New DLL Search Order Hijacking Variant Exploits in Windows 10 and 11

Recent findings by security researchers have unearthed an innovative variant of DLL search order hijacking, posing a serious threat to systems running Windows 10 and Windows 11. This technique utilizes files within the esteemed WinSxS folder, circumventing security measures and potentially allowing malicious code execution on compromised systems.

The method that capitalizes on executables commonly found in the WinSxS folder, leveraging the classic DLL search order hijacking technique. By manipulating this approach, threat actors sidestep the necessity for elevated privileges while introducing vulnerable binaries into the attack chain.

DLL search order hijacking operates by manipulating the order in which DLLs are loaded, exploiting applications that rely on a predefined search sequence to locate required DLLs on the system. Attackers manipulate this behavior by relocating legitimate system binaries to unconventional directories housing malicious DLLs masquerading under legitimate names.
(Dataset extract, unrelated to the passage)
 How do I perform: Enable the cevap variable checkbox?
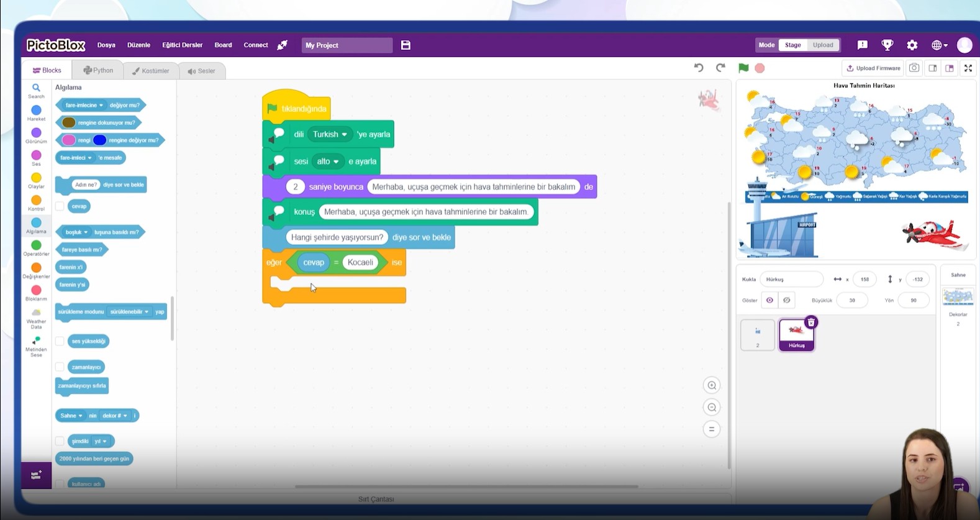point(60,206)
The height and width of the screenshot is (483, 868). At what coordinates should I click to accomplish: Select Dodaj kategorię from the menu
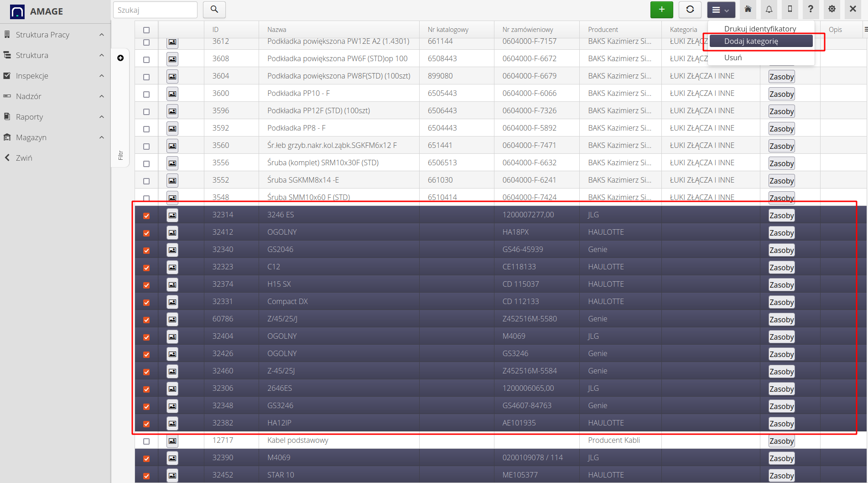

As a consequence, the malicious library gets loaded in place of the authentic one, as the process calling the DLL prioritizes the directory from which it executes.

The security researcher approach targets files within the trusted WinSxS folder, a critical component ensuring Windows compatibility and integrity. Exploiting vulnerable binaries in this folder, in combination with the standard DLL search order hijacking, involves placing a custom DLL with the same name as the legitimate one in an actor-controlled directory. This tactical maneuver enables the execution of malicious code merely by executing a vulnerable file from the WinSxS folder, eliminating the need to copy the executable to the rogue DLL’s location.

This discovery underscores the need for organizations to remain vigilant. The researcher urges close monitoring of activities involving binaries in the WinSxS folder, emphasizing scrutiny of both network communications and file operations. Understanding parent-child process relationships and fortifying precautions against this variant is imperative to safeguarding systems from exploitation.

To counter the threat posed by the new variant of DLL search order hijacking, organizations can implement strategic measures to fortify their Windows systems. Strengthening defenses involves stringent monitoring of activities related to the WinSxS folder’s binaries, focusing on network communications and file operations within this critical Windows component.